--- Task description ---
Rewrite the rows below with "image" switched to "screenshot" wherever it occurs, and keep everything else the same.

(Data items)

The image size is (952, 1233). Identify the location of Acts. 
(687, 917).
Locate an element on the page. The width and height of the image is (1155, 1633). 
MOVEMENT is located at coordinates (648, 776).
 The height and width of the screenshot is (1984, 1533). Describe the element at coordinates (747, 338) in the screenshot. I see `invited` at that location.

--- The solution ---
The screenshot size is (952, 1233). Identify the location of Acts. 
(687, 917).
Locate an element on the page. The width and height of the screenshot is (1155, 1633). 
MOVEMENT is located at coordinates (648, 776).
 The height and width of the screenshot is (1984, 1533). Describe the element at coordinates (747, 338) in the screenshot. I see `invited` at that location.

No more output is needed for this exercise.